— WHAT IS NEEDED —
Once the data has been read, print it back in full, exactly.

========================================

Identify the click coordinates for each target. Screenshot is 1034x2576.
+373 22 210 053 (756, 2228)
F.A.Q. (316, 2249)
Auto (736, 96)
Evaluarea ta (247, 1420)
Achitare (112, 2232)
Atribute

========================================

— REPLY TO THE TASK —
Identify the click coordinates for each target. Screenshot is 1034x2576.
+373 22 210 053 (756, 2228)
F.A.Q. (316, 2249)
Auto (736, 96)
Evaluarea ta (247, 1420)
Achitare (112, 2232)
Atribute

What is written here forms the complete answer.